PlainJaneBrain · 10/06/2025 22:24

I suppose it depends on the relationship. I think the stronger you feel for someone, the deeper the sense of betrayal and the longer it lasts, especially if you stay together. I think in some circumstances the kinder thing to do is confess but end the relationship, albeit that it causes some severe heartache at the time, at least the victim has time to recover and the opportunity to build a life without the presence of their unfaithful partner as a daily reminder.

BleachedJumper · 10/06/2025 22:25

Yes, if you stay.

If you leave, you release yourself.

PizzaSophiaLoren · 10/06/2025 22:44

Cheating is something that people choose due to their personality. It has nothing to do with you really. You can never feel secure with someone like that because they don’t have the loyalty, moral values or self restraint to be loyal and decent.

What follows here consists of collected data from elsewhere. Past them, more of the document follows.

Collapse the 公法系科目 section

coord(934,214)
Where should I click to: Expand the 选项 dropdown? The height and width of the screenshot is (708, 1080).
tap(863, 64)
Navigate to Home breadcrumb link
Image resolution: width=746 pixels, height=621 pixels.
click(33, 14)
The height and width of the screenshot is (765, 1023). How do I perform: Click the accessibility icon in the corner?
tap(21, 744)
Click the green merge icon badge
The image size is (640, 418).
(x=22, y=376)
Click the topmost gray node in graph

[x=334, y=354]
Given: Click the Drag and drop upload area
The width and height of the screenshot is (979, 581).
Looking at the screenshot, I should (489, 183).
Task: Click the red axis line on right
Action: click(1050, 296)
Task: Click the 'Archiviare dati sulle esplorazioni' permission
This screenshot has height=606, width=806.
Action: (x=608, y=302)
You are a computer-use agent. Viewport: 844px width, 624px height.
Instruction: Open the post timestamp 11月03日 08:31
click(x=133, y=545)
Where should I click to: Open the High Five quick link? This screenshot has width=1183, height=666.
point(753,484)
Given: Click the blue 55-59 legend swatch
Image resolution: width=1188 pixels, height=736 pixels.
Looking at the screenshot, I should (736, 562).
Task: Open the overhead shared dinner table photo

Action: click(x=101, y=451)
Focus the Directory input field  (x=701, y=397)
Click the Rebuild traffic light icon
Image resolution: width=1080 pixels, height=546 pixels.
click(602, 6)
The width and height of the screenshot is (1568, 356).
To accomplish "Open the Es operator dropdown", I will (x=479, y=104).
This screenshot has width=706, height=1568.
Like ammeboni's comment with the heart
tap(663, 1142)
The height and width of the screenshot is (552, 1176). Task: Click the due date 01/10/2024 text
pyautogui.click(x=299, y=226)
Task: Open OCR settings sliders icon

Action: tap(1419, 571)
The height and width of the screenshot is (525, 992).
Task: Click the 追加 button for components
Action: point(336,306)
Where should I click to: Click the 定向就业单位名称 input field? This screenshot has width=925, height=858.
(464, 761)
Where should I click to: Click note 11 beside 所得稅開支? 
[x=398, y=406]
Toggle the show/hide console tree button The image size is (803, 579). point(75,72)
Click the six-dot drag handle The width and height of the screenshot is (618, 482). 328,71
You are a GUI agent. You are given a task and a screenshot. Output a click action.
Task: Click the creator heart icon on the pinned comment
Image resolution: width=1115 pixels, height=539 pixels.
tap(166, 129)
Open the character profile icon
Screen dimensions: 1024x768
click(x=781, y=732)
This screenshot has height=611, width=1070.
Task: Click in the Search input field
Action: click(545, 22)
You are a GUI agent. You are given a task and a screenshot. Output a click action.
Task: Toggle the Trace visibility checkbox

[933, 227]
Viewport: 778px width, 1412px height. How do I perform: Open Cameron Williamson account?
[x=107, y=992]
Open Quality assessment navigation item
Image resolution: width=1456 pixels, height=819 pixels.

OldMcDonaldHadABigMac · 10/06/2025 22:55

I don't think there is any normal so to speak. But it's not abnormal to still be hurt by this years down the line. It's one of the biggest betrayals someone could do to you. It traumatises people.

EmeraldShamrock000 · 10/06/2025 22:57

Only if you have stayed with him, otherwise he'd be a distant memory.
If you did stay, holding on to the pain for 20 years is ridiculous and impacts the entire family, if you have DC.
You either move forward or break up.

Purplecatshopaholic · 10/06/2025 22:58

I still feel a lot of that, yes. I divorced him as soon as I found out, it was more than 8 years ago now, and I’m happily with someone else, but I’ll never forget how I first felt when I found out, and some of that pain still hangs about in the depths of my psyche for sure.

WhatterySquash · 10/06/2025 23:29

I think it makes sense if it wasn't resolved, you didn't feel listened to or that your feelings mattered, or you still feel you didn't get the whole truth. If you're still with the person I can see it too.

I was cheated on by my ex, early in our relationship, and we split up, but later got back together which I think was actually unwise of me. It did continue to bug me especially because I felt he hadn't been honest about everything that happened between them. It was probably a contributing factor to me eventually leaving many years (and 2 kids) later.

Funnily enough I still see his affair partner as she also went on to have kids and one is a friend of my DD. That's a bit surreal. But I'm always really glad I'm not still with him.

Mercurial123 · 10/06/2025 23:49

I certainly wouldn't be thinking about an unfaithful ex after so long. As the saying goes the best form of revenge is living well.

Mercurial123 · 10/06/2025 23:50

I say ex as if someone cheated that's the end of the relationship.

ShineBrighterxx · 10/06/2025 23:53

Sometimes if you can’t forgive someone then it’s best to walk away. You can try to forgive - and you can want to forgive but if you still feel hurt and rejected then allow them feelings. Accept you can’t forgive the damage and hurt you’ve been put through. Listen to yourself and your own thoughts.
Theres no shame in not being able to forgive and forget. If you can’t, it’s not meant to be ! Embrace that.

Huhuhuhu39272 · 11/06/2025 00:04

If you’re still with the cheater, I get why you would feel that way.

Never waste time with someone who cheats (because you know in your gut they will do it again)

If not, I can’t relate. The pain will always be in your memory but if you’re still in pain and stuck in the past, seek a therapist because that’s really unhealthy

Please say you haven’t stayed with a cheater and been carrying this for 20 years

Unexpectedlysinglemum · 11/06/2025 09:14

Are you still with him? Then yes, as you know he's capable of betraying you and you won't feel safe and secure with him.

If you're not, then you might feel a stabbing pain when something triggers a memory but hopefully be now you would have made sense of losing that relationship and filled your life with happier things and friends and hobbies.

RawBloomers · 11/06/2025 21:54

Assuming you left 20 years ago, I don’t think it’s that unusual to recall those emotions if you happen to think back on it. I do think it’s unusual for those emotions to still be debilitating after 20 years.

If you stayed, I suspect it’s pretty normal.